Step 6 — Write the one-page architecture-decisions summary
Brief document covering:
- The four architectural decisions (which lever, which specific implementation).
- The expected cost reduction by lever and compound.
- The capability-evaluation requirements (which levers need which evaluations).
- The implementation sequence and estimated effort.
- The governance handoffs (compute budget update, stage-gate review).
Guidance
- Order matters. Applying the levers in sequence matters because each reduces the base against which subsequent levers compute savings. The textbook order — caching first, then tier-routing, then context trimming, then substitution — typically produces the highest compound.
- Realistic, not aspirational. Cache-hit rates of 95% with major prompt variation are aspirational. Model-tier routing at 100% accuracy is aspirational. Use realistic rates (cache hit 70–80%, routing accuracy 85–95%) and document sensitivity to them.
- Target range, not target exact. The 40% target is a range; 35–45% is the realistic zone. Programs that claim 70% from paper exercises typically miss their real-world target by a wide margin.
Evaluation rubric
| Dimension | What to demonstrate | Weight |
|---|---|---|
| Baseline decomposition | Correct component math; dominant components identified | 15% |
| Lever application | All four levers applied; realistic rates used | 25% |
| Compound arithmetic | Sequential application done correctly | 15% |
| Risk identification | Each lever has a named trade-off | 10% |
| Architecture-decisions summary | Clear, implementable, governance-aware | 20% |
| Realism | No aspirational rates; sensitivity disclosed | 15% |
Reflection questions
- Which lever produced the largest share of your total reduction? Is that the lever your organization would implement first?

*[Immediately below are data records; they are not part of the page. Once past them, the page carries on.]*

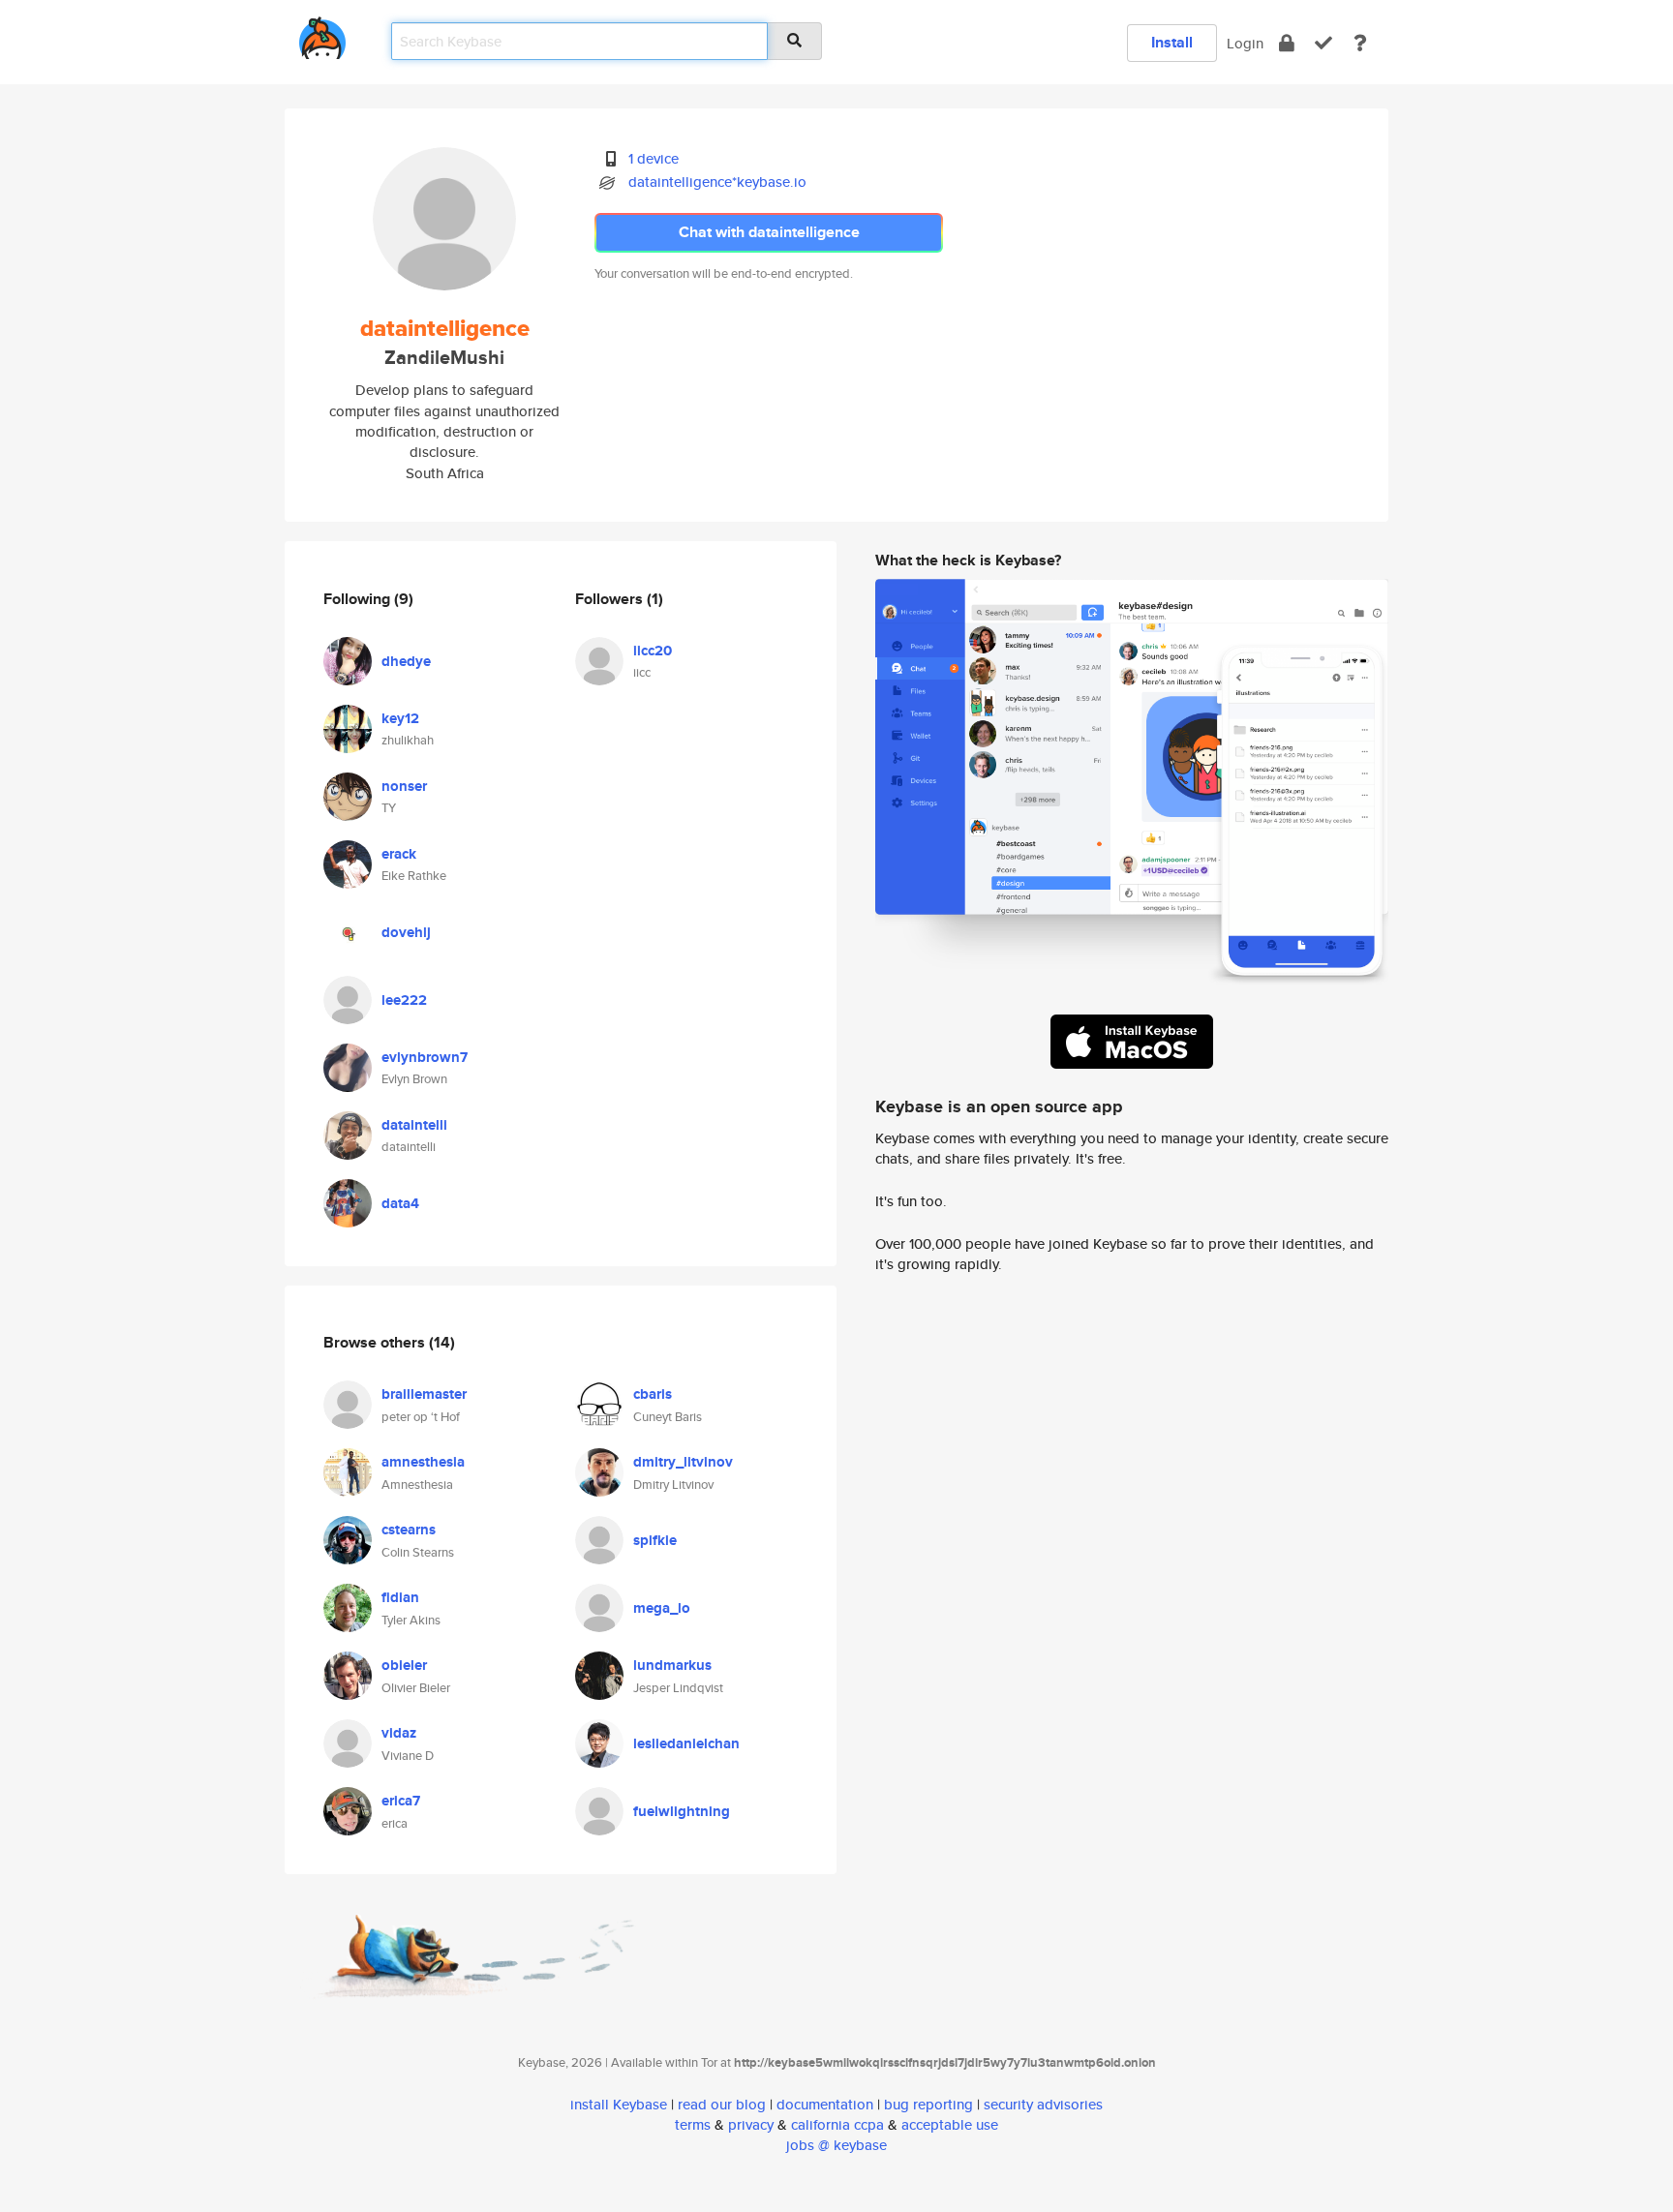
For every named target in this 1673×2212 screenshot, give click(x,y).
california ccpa (837, 2124)
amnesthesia (423, 1461)
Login (1245, 43)
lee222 (404, 1000)
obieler (404, 1665)
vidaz (398, 1732)
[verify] (1323, 43)
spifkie (655, 1540)
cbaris (652, 1394)
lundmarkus (672, 1665)
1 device (653, 158)
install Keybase (618, 2104)
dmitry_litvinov (683, 1461)
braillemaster (424, 1394)
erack (398, 853)
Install (1172, 42)
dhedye (406, 661)
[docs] (1360, 43)
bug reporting (928, 2104)
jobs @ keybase (836, 2145)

- Model-tier routing requires a classifier. How would you measure classifier accuracy, and how would you handle drift in the classifier over time?
- Suppose after implementation, actual cost reduction is 22% rather than 40%. Name three plausible causes and the investigation sequence.
Linked articles and further reading
- Article 10 — Token economics of generative systems.
- Article 27 — FinOps for AI.
- Article 29 — Compute budgets and token-aware governance.
- FinOps Foundation, M1.3FinOps for AI technical paper (2024).
Submission
Submit the before/after worksheet and the one-page architecture summary. Reviewer will validate the arithmetic, the realism of the rates used, and the implementation practicality of the architecture decisions.